You certainly could use surplus electricity to electrolyse water and make hydrogen, but as with other storage solutions there are problems. There is almost no hydrogen infrastructure, of course, though that's something that could be tackled Gordon Brown style - throw enough money at it and it'll go away (the difference being that that approach would probably work). But hydrogen being such a small molecule is a real bugger to store without leaks and can even diffuse through metal, which has the nasty side effect of weakening it and making pipes and containers brittle over time. On top of that while hydrogen has a high energy density by mass it's got a low energy density by volume - about a third that of natural gas - and volume is the important factor when it comes to storage. Imagine gasometers three times the size of the ones you see around Britain today, except that you'd need them to be near where you'd use the hydrogen to produce electricity rather than scattered about. That'd mean huge tank farms which might be even more tempting for someone to fly a plane at than an office building. Remember the bang that fuel depot on Hemel Hempstead made when it went up? Probably bigger. You could save compress it of course, but that's means more expense. On the plus side if it could be used in fuel cells you could produce electricity controllably and on demand, and efficiency isn't all that great with 50-80kWh being used up per kilo of hydrogen produced, which in turn holds about 40kWh, about half of which you'd lose in a fuel cell. At the upper end this makes it as efficient as or a bit better than pumped storage (at the lower end you probably wouldn't bother), so if you used materials that aren't prone to becoming brittle and built enough hydrogen tanks and pipes and electrolysing plants and fuel cells or whatever you're using to get electricity back from hydrogen then it just becomes a matter of building enough to cope with the surplus generation of 80GW worth of turbines all spinning at once plus whatever else was pumping juice into the grid at the time. Oh, and not minding all those tanks standing around mostly empty the rest of the time.
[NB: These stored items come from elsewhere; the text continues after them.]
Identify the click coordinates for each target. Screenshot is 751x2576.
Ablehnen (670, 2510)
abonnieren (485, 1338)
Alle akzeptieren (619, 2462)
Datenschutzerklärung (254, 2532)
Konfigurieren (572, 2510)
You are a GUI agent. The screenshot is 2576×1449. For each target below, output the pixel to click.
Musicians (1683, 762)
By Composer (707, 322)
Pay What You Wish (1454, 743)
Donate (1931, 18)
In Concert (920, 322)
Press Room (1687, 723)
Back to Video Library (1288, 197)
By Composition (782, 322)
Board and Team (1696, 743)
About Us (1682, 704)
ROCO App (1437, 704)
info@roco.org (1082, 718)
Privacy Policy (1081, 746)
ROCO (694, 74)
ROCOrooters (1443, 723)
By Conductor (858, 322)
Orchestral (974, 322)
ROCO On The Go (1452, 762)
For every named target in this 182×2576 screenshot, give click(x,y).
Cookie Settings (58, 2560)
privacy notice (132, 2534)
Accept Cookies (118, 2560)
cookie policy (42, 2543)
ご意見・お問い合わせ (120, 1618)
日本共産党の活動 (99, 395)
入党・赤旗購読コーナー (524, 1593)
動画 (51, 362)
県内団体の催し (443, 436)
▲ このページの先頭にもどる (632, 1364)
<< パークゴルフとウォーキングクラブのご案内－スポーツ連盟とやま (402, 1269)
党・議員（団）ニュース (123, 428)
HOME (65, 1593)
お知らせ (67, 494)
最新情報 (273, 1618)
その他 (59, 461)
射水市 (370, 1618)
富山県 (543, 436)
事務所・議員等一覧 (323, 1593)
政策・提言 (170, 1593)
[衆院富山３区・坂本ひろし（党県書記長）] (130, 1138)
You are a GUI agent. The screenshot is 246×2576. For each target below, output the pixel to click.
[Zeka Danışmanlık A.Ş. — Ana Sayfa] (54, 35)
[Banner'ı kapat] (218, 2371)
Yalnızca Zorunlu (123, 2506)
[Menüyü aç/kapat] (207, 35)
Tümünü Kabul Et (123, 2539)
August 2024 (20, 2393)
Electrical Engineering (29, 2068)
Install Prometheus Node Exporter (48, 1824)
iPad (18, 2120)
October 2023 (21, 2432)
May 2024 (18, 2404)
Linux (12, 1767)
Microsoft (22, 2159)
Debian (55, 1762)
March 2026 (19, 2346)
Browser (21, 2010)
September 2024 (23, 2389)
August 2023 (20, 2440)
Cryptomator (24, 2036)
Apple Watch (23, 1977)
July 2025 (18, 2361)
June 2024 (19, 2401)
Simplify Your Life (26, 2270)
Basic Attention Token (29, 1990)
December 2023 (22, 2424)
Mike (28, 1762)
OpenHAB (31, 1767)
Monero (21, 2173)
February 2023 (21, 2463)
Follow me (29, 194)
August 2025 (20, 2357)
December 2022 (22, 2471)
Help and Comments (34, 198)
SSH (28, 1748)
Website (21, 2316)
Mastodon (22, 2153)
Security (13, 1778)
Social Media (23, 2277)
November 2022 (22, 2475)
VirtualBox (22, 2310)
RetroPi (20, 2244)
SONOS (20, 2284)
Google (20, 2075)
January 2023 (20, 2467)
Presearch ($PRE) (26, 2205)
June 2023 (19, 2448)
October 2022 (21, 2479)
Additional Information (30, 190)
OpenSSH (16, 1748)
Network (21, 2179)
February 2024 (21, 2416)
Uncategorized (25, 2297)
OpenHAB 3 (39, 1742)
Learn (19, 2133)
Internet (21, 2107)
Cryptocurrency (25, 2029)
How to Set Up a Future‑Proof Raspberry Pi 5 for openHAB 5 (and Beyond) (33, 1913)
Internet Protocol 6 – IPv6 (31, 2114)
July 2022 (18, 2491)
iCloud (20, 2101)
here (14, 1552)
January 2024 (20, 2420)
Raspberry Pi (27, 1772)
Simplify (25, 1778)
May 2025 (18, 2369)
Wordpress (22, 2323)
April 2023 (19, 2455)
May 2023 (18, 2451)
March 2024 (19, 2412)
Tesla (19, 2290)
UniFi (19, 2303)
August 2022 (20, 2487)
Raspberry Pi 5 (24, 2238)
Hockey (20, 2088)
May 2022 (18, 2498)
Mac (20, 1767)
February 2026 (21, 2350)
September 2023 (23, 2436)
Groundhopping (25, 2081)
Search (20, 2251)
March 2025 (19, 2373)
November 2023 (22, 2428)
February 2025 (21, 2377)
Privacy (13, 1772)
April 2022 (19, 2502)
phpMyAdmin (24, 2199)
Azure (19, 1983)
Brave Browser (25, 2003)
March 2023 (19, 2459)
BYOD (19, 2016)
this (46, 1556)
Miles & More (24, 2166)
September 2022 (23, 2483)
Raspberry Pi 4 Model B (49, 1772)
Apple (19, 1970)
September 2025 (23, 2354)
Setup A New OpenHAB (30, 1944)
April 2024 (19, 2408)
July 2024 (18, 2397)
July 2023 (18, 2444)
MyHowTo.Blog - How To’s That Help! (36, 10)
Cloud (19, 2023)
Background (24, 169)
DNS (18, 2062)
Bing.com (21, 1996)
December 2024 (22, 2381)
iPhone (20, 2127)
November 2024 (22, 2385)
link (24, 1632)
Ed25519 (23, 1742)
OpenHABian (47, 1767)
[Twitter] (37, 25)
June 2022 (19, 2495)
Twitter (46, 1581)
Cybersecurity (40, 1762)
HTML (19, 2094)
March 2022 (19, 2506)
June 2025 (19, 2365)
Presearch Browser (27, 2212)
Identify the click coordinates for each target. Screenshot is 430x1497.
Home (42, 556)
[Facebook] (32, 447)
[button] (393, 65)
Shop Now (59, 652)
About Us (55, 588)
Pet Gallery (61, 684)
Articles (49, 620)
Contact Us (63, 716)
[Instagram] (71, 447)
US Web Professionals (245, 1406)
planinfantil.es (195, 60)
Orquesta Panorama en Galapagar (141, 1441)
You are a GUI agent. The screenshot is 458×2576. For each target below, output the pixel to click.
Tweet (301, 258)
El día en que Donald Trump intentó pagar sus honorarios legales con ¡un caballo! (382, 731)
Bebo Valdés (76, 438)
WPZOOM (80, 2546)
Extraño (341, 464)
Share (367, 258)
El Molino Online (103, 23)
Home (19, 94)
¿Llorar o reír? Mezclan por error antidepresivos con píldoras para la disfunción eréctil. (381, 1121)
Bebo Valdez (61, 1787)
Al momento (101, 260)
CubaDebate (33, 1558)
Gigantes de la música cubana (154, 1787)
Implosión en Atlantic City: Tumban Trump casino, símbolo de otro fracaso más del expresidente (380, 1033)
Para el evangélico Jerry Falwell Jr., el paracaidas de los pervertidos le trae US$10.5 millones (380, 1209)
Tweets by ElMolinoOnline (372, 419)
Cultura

Thermal storage is a new one on me and I'd want to do some reading before I say anything. On what I've looked at so far it seems like it'd involve gasometer sized structures, each of which is capable of storage in the gigawatt hour range. No idea of what costs, efficiency, difficulties and so on are like but again it'd just be a case of building enough to cope with inevitable but infrequent occasions when vast surpluses of electricity are produced and not minding them doing little or nothing otherwise. Possibly a combination of storage methods and increased ability to trade to neighbours would work but it seems likely to mean a lot of expense and infrastructure, possibly with a large footprint and almost certainly with a lot of CO2 emissions associated with production to upset the warmistas, and all because of an over reliance on a means of generation that's difficult to control and forces you to install four times as much capacity as you expect the bloody thing to actually deliver on average.


* Obviously there are places where it's not practical or economic for there to be a connection to the grid, and then solar arrays, wind turbines and battery installations make perfect sense. I could give you examples of possible applications in remote areas such as outback Australia, but you could go down to any marina see a bunch of yachts with small turbines and/or solar panels stuck to them in lieu of a huge drum with the world's longest extension lead trailing up the motorway and into the garage.